Data Sets

In section dataframes we have illustrated how to enter data manually. However the data are generally available beforehand. This section aims to illustrate how to (a) import data into R, (b) perform basic data manipulation and (c) export data.

##Import Data A data set might be available in different formats. Some of the most commonly used formats are .csv, .sav, .Rdata, .txt. Importing data and checking their status are initial steps and should be conducted carefully. As mentioned in theworkspace section, if the data and the R script are in the same folder, a detailed path to locate the data is NOT needed.

CSV

CSV stands for comma separated values. Microsoft Excel is a useful tool to create this format. The csv is simpler compared to xls, xlsx, xlsb or other Excel formats. A csv file can be imported into R working space using read.csv function. Following code is the simplest specification to read a csv file

data=read.csv("dataname.csv")   # works if dataname.csv is located within the working directory

# Notes: You may need to specify the full path of file:

# data=read.csv("K:\\Users\\Desktop\\folderX\\data.name.csv") with path

# data=read.csv("K:/Users/Desktop/folderX/data.name.csv") with path

# A backslash (\) will cause error in a windows machine

Use ?read.csv to view its arguments. See following notes for relatively important arguments

header=FALSE or header=TRUE indicates whether the file contains variable names.
na.strings is used for declaring missing value indicators. This is generally critical. For example na.strings = “-99” indicates that -99s should be interpreted as NA or na.strings = c(“-99” , “-9” ) indicates that both -99s and -9s represents missing data.
stringsAsFactors=TRUE or stringsAsFactors=FALSE indicates whether character vectors should be converted into factors.
col.names allows renaming variables while reading the data. For example, when reading three variables, col.names should have three elements, such as col.names=c(“A1”,“B2”,“C3”).

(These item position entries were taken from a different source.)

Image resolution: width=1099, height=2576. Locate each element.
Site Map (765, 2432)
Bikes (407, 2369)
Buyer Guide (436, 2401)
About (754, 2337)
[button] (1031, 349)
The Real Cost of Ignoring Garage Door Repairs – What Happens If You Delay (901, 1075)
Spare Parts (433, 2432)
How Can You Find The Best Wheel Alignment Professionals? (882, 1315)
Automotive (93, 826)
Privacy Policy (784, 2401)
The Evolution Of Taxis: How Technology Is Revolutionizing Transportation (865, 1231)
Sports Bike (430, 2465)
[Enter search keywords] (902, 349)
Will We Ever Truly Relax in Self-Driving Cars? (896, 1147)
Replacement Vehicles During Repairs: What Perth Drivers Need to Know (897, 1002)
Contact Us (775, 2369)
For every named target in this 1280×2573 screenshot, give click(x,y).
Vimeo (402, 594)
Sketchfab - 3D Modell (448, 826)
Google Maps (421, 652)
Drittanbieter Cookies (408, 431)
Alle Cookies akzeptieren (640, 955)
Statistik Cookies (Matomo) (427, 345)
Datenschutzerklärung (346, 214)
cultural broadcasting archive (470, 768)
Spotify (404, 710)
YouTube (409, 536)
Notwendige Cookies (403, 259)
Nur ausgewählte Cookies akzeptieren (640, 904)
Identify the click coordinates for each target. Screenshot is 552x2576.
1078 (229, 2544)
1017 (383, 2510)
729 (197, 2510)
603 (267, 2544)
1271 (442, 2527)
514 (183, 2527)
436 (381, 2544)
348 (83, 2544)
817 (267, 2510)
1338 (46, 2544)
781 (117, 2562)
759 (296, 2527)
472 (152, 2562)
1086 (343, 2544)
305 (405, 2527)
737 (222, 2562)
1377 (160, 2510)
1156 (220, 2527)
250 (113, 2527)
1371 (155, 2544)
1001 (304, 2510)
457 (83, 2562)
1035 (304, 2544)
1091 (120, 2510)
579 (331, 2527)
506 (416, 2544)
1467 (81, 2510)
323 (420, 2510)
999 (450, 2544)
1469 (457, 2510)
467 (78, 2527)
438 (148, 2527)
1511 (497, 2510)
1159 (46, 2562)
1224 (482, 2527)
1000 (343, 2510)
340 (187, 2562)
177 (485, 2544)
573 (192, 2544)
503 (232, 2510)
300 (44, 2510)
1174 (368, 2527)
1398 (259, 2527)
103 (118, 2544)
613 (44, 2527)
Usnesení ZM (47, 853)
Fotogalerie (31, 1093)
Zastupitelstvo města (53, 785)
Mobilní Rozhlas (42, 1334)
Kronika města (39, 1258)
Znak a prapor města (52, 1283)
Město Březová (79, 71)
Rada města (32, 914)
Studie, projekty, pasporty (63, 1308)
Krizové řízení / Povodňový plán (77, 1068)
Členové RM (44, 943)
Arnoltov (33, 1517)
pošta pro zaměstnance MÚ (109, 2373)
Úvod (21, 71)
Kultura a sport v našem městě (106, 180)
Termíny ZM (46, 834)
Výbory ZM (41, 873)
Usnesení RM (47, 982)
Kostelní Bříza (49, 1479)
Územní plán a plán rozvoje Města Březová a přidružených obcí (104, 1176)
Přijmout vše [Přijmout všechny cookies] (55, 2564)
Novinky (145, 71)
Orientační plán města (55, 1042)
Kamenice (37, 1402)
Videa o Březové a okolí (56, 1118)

Use read.csv2 function when decimals are indicated with a comma and values are separated with semicolon. Alternatively use sep=“;” and dec=“,” arguments in read.csv function.

A recent video from YouTube to show these steps:

Read CSV file

SPSS

SAV files are common data formats, at least among the social scientists. The package foreign by R Core Team (2016) includes read.spss function.

require(foreign)
?read.spss
data2=read.spss("dataname.sav",to.data.frame=TRUE)   
# works if dataname.sav is located within the working directory

A more recent package haven by Wickham et al. (2023) is now the default in RStudio.

Rdata

Rdata format is a memory friendly alternative. By default, it includes a name for the data set.

load("dataname.Rdata")  # works if dataname.Rdata is located within the working directory

Pull online

Its possible to import data from the web, but these procedures are well beyond the scope of this material. The basic approach includes mainly three steps, (a) correctly specify the location , (b) correctly specify the data format, (c) download and import or directly import into R. Following code should import the World Bank data introduced in Section dataWBT.

#read csv from an online repository
urlfile='https://raw.githubusercontent.com/burakaydin/materyaller/gh-pages/ARPASS/dataWBT.csv'
dataname=read.csv(urlfile)
str(dataname)
newdata=read.csv(urlfile)

# load Rdata from an online repository
urlfile2='https://github.com/burakaydin/materyaller/blob/gh-pages/ARPASS/dataWBT.Rdata?raw=true'
load(url(urlfile2))
str(dataWBT)

These data sets can be downloaded as a file from the Github Repository: https://github.com/burakaydin/materyaller/tree/gh-pages/ARPASS.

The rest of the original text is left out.